Optimization for Real-World Execution
The design philosophy behind LongCat-2.0 centers on the practical requirements of modern software development. The Meituan team has prioritized the model's ability to perform in "Agentic Coding" scenarios, where the AI acts as an agent capable of not only writing code but understanding the broader context of its execution. The 1M context support ensures that the model can maintain coherence across long-range dependencies in software architecture. Furthermore, the emphasis on "efficiency and stability" suggests that the model has been tuned to minimize errors during the generation-to-execution pipeline, a common hurdle for large language models in technical domains. By pre-training from scratch with these goals in mind, LongCat-2.0 is positioned as a specialized tool for high-end engineering tasks.
Industry Impact
The introduction of LongCat-2.0 has profound implications for the AI industry, particularly in the sectors of hardware sovereignty and specialized LLM applications. First, it serves as a proof-of-concept for the scalability of domestic computing power, showing that trillion-parameter models are no longer the exclusive domain of global hardware giants. This could accelerate the adoption of domestic chips in other high-performance computing sectors. Second, by focusing specifically on Agentic Coding and ultra-long context, Meituan is pushing the industry toward more functional, task-oriented AI. As models move from general-purpose assistants to specialized agents capable of handling 1M tokens of context, the potential for automating complex software engineering workflows increases significantly. This release sets a new benchmark for what is expected from coding-centric large language models in terms of both scale and specialized capability.

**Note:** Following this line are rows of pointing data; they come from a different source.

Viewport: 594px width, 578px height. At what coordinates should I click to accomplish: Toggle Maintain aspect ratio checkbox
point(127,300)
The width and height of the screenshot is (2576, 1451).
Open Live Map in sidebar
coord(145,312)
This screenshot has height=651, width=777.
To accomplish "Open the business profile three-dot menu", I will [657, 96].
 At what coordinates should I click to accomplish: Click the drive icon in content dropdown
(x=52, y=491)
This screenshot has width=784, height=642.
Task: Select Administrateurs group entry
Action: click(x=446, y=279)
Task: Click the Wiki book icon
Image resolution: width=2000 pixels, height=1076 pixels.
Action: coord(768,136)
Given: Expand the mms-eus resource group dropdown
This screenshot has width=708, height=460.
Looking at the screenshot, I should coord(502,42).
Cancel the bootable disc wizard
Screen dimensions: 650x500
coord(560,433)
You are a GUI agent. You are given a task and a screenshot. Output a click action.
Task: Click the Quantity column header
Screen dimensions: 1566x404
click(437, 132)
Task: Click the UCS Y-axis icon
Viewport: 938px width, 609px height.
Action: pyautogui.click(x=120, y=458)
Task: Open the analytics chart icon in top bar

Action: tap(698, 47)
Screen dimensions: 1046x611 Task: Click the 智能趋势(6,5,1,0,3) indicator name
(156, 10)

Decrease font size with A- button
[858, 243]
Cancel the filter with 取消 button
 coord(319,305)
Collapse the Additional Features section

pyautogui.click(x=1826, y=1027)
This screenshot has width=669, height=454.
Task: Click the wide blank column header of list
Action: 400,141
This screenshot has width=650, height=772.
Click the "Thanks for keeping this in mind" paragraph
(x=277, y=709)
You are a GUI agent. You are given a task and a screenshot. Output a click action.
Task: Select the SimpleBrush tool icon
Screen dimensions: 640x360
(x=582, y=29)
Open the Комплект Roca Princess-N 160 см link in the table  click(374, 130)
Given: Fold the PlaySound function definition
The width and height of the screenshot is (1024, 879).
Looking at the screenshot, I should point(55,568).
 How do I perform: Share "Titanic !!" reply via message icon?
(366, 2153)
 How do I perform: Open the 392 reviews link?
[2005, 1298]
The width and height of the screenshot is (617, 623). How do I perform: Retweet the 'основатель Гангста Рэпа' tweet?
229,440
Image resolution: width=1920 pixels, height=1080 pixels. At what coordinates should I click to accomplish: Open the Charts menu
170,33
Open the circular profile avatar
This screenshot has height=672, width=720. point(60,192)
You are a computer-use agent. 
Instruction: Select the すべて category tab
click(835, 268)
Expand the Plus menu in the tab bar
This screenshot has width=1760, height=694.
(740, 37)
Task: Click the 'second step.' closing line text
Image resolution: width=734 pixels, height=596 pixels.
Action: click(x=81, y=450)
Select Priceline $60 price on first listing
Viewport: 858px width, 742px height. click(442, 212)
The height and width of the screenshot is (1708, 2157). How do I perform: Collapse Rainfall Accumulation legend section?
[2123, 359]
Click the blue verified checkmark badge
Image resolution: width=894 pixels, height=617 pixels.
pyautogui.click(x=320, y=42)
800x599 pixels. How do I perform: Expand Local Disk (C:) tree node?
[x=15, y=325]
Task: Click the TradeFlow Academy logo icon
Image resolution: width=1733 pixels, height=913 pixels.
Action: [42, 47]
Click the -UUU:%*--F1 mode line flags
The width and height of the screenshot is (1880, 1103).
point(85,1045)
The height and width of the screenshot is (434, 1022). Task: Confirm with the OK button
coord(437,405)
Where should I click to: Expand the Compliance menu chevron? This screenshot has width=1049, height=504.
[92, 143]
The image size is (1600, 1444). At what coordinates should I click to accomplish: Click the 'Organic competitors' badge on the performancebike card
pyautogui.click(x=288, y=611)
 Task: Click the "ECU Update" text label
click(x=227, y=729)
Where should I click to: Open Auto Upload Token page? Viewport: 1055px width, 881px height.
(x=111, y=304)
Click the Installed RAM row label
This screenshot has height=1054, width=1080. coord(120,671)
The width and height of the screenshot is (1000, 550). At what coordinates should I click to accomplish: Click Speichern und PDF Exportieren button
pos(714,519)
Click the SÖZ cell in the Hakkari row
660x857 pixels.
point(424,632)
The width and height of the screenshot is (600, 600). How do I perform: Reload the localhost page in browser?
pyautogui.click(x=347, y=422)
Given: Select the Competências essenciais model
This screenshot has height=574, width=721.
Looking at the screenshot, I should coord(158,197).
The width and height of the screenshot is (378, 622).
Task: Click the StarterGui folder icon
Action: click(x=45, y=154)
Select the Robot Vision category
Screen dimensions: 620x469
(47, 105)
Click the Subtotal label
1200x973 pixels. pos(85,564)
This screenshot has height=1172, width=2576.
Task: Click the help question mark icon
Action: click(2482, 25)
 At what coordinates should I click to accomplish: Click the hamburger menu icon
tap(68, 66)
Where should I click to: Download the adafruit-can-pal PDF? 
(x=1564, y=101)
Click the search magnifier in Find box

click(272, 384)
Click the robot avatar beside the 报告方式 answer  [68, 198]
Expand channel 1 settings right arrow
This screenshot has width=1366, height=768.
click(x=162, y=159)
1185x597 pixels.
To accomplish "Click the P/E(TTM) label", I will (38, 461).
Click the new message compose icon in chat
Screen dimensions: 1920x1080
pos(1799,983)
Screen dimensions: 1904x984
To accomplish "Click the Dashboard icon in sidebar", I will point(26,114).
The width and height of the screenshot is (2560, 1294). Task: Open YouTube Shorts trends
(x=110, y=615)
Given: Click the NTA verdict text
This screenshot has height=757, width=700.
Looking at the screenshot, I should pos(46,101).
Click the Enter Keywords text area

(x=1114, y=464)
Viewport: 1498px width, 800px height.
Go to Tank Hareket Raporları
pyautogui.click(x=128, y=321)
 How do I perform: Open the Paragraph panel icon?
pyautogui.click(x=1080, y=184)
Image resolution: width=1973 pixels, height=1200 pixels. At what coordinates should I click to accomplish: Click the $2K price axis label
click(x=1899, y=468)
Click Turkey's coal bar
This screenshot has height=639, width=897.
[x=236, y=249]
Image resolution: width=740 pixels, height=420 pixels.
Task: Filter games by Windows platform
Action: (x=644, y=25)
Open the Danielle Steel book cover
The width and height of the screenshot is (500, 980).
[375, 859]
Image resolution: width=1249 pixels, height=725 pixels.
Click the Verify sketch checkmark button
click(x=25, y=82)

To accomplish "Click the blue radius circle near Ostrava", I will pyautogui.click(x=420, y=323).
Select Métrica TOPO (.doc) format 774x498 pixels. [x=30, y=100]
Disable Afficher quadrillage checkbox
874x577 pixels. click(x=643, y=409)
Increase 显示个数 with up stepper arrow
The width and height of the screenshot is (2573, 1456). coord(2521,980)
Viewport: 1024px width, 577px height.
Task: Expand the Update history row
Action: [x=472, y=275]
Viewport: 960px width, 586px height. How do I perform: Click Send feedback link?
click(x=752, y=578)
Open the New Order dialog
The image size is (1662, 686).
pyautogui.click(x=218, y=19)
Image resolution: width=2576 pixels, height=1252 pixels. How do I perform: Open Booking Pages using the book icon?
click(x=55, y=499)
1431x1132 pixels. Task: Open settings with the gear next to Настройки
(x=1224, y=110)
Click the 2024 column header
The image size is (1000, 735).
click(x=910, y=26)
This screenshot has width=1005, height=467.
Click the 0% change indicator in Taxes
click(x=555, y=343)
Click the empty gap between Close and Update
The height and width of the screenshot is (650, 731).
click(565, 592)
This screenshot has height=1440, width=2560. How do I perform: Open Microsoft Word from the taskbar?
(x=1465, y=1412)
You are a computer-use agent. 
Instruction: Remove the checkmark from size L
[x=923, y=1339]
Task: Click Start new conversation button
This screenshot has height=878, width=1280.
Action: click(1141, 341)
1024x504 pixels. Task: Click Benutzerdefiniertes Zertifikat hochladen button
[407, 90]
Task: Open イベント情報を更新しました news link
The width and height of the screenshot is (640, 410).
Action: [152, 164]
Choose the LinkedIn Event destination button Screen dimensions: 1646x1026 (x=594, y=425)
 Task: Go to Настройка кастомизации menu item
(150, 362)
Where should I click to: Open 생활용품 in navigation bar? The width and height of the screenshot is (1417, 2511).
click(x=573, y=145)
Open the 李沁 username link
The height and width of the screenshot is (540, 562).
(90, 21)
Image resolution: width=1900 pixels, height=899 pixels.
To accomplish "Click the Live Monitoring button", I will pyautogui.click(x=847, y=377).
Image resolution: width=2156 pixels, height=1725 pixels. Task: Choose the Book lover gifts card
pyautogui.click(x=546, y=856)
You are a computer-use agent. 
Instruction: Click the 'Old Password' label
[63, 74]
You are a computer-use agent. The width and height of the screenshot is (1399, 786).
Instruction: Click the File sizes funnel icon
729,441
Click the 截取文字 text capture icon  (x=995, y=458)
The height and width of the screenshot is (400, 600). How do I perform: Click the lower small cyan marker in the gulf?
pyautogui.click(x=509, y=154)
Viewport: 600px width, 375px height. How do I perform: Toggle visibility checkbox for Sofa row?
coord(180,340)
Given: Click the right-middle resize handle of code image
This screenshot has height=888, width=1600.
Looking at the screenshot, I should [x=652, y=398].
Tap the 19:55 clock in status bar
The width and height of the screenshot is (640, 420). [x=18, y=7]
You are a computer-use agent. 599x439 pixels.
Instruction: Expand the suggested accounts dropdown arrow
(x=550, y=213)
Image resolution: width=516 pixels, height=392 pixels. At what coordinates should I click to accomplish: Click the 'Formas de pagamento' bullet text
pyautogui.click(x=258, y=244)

Frequently Asked Questions
Question: What are the specific parameter details of LongCat-2.0?
LongCat-2.0 features a total of 1.6 trillion (1.6T) parameters. During operation, it uses a dynamic activation strategy where the active parameters range from 33B to 56B, with an average activation of approximately 48B parameters.
Question: What makes LongCat-2.0 unique compared to other coding models?
LongCat-2.0 is unique because it was trained from scratch on a 50,000-card domestic computing cluster and natively supports an ultra-long context window of 1 million tokens. It is specifically optimized for "Agentic Coding," focusing on the stability of code understanding and execution in real-world tasks.
Question: What hardware was used to train LongCat-2.0?
The model was trained and tested for inference on a domestic computing cluster consisting of 50,000 cards, marking the first time a trillion-parameter model has completed the full process on such an infrastructure.